> **LESETEXT**:
6. Sinfoniekonzert „Landschaften“ am 04.04.2022 – Streifzüge durch Landschaften der Seele

„Landschaften“ war das Thema dieses Konzerts, aber es ging nicht um musikalische Naturbeschreibungen. Die drei Stücke gaben wieder, wie sich die Natur, wie sich Landschaften in der Musik widerspiegeln. Was löst ein Naturerlebnis in einem Komponisten aus? Wie drückt er in Musik aus, was die Umwelt in seiner Seele auslöst? Alle drei Kompositionen des Abends zeigten das in ganz unterschiedlicher Weise, voller Geheimnis, voller Schauer, voller Sehnsucht.

Schlussapplaus 6. Sinfoniekonzert „Landschaften“

Das Niedersächsische Staatsorchester spielte unter Leitung der australisch-schweizerischen Dirigentin Elena Schwarz, die in den letzten Jahren schon am Pult vieler renommierter Orchester stand. Es wurde ein bewegendes und mitreißendes Konzert!

Jean Sibelius (1865 – 1957) komponierte seine Tondichtung „Tapiola“ im Jahre 1926. Es ist eines seiner letzten Werke, bevor er fast dreißig Jahre bis zu seinem Tod musikalisch verstummte. „Tapiola“ ist eindeutig eines seiner ambitioniertesten Stücke, dicht und fast extrem intensiv, mit Harmonien und Melodien am Rand der Moderne.

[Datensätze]
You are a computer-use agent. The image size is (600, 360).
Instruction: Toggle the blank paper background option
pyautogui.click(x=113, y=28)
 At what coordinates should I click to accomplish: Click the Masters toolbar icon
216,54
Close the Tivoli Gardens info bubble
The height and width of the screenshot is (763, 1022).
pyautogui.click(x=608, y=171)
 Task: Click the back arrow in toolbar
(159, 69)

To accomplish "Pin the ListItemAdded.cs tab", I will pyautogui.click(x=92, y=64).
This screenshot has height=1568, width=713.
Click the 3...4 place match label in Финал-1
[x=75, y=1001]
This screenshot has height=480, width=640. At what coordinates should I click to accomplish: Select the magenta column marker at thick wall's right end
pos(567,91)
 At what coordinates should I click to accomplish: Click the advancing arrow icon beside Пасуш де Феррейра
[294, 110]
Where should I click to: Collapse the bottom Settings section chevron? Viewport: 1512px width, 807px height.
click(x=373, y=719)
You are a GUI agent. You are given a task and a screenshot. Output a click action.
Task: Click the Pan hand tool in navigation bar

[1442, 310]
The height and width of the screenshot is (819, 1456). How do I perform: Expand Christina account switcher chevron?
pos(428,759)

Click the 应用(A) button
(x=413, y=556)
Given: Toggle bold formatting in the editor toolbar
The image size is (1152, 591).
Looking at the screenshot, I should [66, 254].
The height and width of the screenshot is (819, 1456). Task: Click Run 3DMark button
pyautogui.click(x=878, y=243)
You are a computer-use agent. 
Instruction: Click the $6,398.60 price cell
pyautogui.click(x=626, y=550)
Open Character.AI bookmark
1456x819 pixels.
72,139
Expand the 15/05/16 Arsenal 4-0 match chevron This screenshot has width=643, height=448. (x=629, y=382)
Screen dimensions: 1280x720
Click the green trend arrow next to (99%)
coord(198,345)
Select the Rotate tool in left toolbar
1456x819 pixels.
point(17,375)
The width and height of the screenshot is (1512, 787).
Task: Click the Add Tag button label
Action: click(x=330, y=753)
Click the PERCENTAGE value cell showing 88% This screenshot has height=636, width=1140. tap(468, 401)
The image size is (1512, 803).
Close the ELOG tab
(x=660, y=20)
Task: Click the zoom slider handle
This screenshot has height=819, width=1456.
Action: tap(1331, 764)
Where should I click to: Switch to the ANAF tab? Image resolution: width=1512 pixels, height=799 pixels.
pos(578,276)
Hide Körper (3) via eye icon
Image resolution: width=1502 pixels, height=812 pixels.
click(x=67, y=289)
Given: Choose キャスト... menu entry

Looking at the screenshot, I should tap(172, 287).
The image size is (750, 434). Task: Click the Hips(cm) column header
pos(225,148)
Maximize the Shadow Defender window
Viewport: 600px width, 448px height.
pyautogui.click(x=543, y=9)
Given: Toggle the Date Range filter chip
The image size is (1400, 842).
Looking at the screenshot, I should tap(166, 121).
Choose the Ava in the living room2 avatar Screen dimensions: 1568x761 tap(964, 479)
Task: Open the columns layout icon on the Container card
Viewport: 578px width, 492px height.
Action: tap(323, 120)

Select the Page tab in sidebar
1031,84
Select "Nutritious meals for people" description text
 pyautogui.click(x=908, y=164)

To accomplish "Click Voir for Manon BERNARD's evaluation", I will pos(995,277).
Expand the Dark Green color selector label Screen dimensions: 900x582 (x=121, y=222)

> **ARBEITSANWEISUNGEN**:
1) Prüfe anhand des Konzertberichts, ob die Aussagen (a) Das Konzert stand unter der Leitung von Elena Schwarz, (b) In dem Konzert ging es um musikalische Naturbeschreibungen, (c) Auf dem Programm standen vier Stücke zutreffen. Antworte jeweils mit Ja oder Nein und zitiere die entscheidende Textstelle wörtlich.
2) Gib aus dem Konzertbericht den Abschnitt von "Schlussapplaus 6. Sinfoniekonzert" bis einschließlich "und mitreißendes Konzert!" wortgetreu wieder.
3) Führe den Bericht über das Sinfoniekonzert „Landschaften“ im Anschluss an seinen letzten Satz fort.

> **ANTWORTEN**:
1)
(a) Ja: „Das Niedersächsische Staatsorchester spielte unter Leitung der australisch-schweizerischen Dirigentin Elena Schwarz“
(b) Nein: „aber es ging nicht um musikalische Naturbeschreibungen“
(c) Nein: „Die drei Stücke gaben wieder“

2)
Schlussapplaus 6. Sinfoniekonzert „Landschaften“

Das Niedersächsische Staatsorchester spielte unter Leitung der australisch-schweizerischen Dirigentin Elena Schwarz, die in den letzten Jahren schon am Pult vieler renommierter Orchester stand. Es wurde ein bewegendes und mitreißendes Konzert!

3)
Viele Werke von Sibelius haben Bezüge auf die finnische Landschaft und die finnische Mythologie, so auch dieses Werk. Tapio ist der finnische Gott des Waldes und die Tondichtung beschreibt die Wirkung, die der dunkle und geheimnisvolle finnische Wald auf den Komponisten hatte. Als erster Titel war daher einfach „Der Wald“ geplant, aber Sibelius hatte Sorge, dass dann das Publikum eine Naturbeschreibung erwarten würde. Deswegen wählte er den mythologischen Titel. „Tapiola“ ist eine Seelenbeschreibung. Sibelius stellte dem Werk einen Vierzeiler voraus, der quasi das Programm der sinfonischen Dichtung zusammenfasst:
„Da dehnen sich des Nordlands düstre Wälder
Uralt-geheimnisvoll in wilden Träumen;
In ihnen wohnt der Wälder großer Gott,
Waldgeister weben heimlich in dem Dunkel.“
Diese vier Zeilen finden sich stimmungsmäßig in der verborgen vierteiligen Form des Werks wieder. Alle Motive entwickeln sich dabei – wie oft bei Sibelius – aus einem Kernmotiv. Daher könnte man „Tapiola“ auch als Variationsform (Thema, Variationen, Coda) beschreiben. So ist eine komplexe, dichte Musik voller Geheimnis entstanden, ein Tonbild einer mythologischen Landschaft der Urzeit, mit dunklen und undurchdringlichen Wäldern, übervoll mit Lauten, Tönen und geheimnisvollen Wesenheiten.

Elena Schwarz arbeitete die dunklen, unheimlichen Seiten dieses Stückes präzise heraus. Das Moderne dieser Musik kam so klar zum Vorschein, von raunender Romantik war nichts zu spüren. Die Lücken in dieser zerklüfteten Musik ließen auf ziemlich bedrohliche Art und Weise einen Blick auf die Geheimnisse dahinter zu. Unheimliche Wesenheiten schienen hinter der Musik zu wohnen, so meine Assoziation beim Zuhören. Das war eindeutig kein heimeliger Wald! Eine starke Leistung.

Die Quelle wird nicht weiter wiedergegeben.